_Exercise details_. Show every line of the data that contains the string "value".

_Records for the exercise_.
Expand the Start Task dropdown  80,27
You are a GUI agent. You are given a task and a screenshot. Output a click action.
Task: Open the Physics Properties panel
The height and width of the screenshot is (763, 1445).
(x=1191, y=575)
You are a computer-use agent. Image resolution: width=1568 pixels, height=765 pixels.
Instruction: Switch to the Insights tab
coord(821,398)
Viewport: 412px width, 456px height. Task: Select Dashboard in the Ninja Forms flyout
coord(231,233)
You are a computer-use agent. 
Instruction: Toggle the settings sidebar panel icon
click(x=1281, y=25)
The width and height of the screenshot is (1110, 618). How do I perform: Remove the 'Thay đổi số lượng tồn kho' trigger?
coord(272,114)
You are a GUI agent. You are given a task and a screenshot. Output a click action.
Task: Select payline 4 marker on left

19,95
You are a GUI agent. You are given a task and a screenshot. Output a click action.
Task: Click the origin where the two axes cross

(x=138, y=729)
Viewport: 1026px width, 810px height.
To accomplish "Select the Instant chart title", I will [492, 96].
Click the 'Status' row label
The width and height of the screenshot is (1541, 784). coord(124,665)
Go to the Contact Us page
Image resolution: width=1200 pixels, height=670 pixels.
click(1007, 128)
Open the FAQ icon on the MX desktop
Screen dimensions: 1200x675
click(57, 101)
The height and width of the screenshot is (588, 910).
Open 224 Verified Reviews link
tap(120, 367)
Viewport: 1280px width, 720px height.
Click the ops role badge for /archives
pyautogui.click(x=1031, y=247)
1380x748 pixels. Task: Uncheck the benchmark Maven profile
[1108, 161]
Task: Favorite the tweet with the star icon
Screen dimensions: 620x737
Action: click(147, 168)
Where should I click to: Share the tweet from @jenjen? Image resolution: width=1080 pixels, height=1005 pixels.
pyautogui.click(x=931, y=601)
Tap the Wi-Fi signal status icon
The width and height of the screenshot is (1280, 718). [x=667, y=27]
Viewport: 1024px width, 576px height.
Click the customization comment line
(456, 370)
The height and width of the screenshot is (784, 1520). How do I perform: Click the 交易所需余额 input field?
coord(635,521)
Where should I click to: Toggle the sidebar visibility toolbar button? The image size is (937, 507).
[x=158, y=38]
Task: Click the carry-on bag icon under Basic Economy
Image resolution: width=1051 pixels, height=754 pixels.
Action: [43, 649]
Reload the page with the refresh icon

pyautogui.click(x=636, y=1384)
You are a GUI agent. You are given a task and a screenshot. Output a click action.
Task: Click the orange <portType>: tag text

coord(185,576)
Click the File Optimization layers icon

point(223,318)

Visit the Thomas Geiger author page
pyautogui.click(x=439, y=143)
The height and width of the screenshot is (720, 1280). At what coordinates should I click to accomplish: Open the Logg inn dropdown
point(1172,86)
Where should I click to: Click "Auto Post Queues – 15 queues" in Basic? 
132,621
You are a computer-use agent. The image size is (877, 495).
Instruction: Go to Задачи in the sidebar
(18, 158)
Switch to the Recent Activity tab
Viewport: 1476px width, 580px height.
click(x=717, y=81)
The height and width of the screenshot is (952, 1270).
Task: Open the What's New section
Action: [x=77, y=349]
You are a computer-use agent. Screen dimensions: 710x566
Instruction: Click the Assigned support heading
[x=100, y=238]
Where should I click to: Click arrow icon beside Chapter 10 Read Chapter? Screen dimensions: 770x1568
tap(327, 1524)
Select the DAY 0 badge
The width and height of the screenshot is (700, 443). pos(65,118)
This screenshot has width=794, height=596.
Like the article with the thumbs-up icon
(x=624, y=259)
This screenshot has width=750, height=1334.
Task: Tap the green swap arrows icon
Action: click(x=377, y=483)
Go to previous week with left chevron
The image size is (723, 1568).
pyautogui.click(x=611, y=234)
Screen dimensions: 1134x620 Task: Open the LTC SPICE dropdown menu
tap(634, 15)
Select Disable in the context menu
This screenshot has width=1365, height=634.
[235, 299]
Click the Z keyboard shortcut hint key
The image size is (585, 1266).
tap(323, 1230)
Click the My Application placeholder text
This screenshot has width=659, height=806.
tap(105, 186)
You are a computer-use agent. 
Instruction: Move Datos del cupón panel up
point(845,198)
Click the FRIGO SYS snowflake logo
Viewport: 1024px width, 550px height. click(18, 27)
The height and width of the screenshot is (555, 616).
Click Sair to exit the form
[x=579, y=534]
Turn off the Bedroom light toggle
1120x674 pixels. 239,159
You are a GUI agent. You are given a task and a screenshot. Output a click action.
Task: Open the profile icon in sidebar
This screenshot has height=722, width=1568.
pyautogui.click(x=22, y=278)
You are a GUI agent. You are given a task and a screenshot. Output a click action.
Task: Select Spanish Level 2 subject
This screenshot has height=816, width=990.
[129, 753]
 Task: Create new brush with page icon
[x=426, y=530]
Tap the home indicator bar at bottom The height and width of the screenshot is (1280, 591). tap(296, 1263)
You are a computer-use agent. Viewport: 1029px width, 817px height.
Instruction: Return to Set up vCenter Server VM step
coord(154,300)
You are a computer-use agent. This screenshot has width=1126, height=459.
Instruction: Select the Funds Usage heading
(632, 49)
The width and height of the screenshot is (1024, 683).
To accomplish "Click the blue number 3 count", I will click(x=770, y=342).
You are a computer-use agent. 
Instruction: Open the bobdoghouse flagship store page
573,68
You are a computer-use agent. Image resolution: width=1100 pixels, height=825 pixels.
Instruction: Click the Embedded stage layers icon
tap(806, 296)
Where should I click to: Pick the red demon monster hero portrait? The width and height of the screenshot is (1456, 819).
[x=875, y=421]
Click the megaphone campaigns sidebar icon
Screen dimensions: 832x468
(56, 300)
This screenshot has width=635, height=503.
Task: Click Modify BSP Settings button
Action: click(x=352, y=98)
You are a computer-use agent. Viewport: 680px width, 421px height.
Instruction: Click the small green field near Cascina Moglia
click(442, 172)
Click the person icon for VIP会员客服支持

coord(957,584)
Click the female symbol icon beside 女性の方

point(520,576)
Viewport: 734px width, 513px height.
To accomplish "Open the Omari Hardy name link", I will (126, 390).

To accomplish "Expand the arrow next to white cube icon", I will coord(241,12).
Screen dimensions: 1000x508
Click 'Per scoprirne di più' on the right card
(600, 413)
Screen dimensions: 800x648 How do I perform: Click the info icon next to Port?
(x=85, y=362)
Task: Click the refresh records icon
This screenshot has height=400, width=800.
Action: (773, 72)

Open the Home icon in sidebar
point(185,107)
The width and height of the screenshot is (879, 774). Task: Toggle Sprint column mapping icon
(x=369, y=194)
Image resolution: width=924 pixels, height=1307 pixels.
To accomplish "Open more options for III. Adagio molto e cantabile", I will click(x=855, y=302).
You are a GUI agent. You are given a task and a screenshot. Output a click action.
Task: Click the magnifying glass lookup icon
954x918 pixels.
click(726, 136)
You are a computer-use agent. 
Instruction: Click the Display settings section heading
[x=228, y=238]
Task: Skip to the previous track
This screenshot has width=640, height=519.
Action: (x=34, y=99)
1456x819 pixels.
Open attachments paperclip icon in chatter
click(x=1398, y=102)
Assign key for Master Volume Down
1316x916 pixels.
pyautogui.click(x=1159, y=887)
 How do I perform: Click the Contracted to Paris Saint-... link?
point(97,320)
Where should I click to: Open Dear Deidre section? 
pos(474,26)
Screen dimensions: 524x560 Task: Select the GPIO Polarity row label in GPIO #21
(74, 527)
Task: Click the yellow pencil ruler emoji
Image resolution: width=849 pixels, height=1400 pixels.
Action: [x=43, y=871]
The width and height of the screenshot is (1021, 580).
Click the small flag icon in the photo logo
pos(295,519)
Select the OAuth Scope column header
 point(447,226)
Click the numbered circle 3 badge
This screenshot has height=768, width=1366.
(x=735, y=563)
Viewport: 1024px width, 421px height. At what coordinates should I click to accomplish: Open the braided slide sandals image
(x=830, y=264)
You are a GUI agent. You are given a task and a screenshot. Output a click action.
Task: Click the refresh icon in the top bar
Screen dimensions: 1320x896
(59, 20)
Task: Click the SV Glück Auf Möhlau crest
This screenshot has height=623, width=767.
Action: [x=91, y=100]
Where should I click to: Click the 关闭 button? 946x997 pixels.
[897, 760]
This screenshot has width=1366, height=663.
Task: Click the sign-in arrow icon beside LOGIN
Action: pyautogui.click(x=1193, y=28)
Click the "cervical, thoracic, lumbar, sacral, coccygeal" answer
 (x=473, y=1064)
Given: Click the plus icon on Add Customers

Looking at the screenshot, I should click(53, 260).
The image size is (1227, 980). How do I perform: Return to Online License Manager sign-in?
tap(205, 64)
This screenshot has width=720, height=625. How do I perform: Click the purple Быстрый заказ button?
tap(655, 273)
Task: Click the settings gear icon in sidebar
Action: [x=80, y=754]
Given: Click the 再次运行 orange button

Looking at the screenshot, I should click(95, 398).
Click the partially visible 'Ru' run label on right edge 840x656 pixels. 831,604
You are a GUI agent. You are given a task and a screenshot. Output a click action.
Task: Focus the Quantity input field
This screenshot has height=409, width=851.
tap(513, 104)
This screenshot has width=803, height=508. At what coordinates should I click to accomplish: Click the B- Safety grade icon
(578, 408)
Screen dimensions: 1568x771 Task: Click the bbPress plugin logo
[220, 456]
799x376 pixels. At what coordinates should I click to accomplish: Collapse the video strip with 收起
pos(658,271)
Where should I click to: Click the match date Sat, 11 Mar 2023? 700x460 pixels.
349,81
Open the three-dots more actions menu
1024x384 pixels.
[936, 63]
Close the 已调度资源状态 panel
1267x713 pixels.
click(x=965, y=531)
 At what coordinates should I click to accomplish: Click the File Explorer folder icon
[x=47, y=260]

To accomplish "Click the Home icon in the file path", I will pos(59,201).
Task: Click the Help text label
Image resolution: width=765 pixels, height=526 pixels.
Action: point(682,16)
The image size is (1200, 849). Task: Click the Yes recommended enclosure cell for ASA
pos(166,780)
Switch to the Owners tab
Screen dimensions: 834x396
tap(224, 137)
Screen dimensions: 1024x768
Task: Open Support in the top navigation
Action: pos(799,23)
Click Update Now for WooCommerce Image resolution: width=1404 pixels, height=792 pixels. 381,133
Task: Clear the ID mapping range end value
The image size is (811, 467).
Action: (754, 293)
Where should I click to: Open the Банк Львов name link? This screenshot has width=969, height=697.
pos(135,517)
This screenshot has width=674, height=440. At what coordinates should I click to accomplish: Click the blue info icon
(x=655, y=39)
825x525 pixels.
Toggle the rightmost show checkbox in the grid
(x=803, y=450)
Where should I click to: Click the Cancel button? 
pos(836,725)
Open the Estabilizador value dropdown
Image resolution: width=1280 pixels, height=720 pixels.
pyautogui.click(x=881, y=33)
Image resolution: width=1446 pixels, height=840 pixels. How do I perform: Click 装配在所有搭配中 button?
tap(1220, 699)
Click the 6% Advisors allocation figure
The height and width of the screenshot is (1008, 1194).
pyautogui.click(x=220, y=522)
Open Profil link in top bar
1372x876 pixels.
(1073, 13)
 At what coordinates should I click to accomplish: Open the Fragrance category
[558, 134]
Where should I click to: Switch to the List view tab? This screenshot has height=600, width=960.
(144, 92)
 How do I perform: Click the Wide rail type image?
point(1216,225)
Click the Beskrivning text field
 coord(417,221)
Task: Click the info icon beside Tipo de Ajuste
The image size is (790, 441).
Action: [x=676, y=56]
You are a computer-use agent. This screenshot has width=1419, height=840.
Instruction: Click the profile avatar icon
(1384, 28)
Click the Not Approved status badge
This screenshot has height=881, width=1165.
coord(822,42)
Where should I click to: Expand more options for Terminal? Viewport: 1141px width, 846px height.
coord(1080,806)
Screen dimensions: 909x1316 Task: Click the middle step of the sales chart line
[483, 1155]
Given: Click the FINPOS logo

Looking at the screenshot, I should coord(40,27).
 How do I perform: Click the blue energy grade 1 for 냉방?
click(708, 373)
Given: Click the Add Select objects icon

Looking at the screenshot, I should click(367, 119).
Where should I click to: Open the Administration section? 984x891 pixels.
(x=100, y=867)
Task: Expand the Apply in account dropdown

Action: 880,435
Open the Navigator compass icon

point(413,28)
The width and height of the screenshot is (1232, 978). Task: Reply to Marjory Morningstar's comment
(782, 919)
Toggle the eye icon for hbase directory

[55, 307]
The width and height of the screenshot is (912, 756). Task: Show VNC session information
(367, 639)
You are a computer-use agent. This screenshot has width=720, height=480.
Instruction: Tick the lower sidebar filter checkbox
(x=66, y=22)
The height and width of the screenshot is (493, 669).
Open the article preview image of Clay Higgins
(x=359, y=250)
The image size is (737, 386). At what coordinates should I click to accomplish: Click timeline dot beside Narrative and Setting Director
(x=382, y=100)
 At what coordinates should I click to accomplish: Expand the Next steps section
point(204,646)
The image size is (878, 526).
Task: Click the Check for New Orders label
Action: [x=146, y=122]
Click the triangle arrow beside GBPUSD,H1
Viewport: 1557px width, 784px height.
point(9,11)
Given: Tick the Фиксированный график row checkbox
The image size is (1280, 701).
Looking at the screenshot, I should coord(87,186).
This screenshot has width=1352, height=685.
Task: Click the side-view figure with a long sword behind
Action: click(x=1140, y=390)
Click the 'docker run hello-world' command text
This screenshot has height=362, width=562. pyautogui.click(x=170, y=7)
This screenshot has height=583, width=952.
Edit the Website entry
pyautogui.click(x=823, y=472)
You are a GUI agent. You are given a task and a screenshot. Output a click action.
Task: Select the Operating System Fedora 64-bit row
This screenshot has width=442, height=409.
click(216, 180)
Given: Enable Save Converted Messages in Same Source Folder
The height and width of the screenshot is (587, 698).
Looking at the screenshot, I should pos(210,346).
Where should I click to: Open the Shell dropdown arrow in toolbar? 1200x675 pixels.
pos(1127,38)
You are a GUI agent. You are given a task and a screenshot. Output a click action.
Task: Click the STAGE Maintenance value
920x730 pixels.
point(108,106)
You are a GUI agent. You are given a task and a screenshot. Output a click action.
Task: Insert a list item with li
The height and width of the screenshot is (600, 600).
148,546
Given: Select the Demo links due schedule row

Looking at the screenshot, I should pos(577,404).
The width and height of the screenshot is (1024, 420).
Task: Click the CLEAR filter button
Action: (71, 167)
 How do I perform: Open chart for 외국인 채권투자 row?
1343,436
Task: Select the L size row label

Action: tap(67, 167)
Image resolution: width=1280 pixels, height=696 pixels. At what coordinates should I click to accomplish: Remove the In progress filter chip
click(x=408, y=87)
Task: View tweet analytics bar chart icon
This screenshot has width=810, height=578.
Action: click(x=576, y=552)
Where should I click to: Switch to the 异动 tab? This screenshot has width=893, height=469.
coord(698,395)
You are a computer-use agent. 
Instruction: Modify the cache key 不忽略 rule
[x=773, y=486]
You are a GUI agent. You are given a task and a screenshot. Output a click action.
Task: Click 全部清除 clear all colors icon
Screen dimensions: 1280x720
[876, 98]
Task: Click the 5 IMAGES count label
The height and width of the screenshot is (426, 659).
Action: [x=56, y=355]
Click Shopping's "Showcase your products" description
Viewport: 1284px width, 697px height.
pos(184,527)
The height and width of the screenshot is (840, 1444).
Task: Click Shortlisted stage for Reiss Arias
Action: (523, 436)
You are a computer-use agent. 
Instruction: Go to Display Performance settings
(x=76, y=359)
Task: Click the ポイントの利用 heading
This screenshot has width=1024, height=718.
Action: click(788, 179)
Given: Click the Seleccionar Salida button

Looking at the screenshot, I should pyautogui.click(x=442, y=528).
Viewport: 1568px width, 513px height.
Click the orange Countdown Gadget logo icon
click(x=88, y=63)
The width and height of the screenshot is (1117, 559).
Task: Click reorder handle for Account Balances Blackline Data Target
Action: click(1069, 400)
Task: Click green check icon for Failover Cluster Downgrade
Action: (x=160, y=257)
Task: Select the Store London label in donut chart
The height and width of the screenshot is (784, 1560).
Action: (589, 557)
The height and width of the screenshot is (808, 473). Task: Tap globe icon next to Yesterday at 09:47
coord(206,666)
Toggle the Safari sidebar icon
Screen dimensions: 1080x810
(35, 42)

_Exercise answer_.
Task: Clear the ID mapping range end value
Open the Estabilizador value dropdown
Task: Click the STAGE Maintenance value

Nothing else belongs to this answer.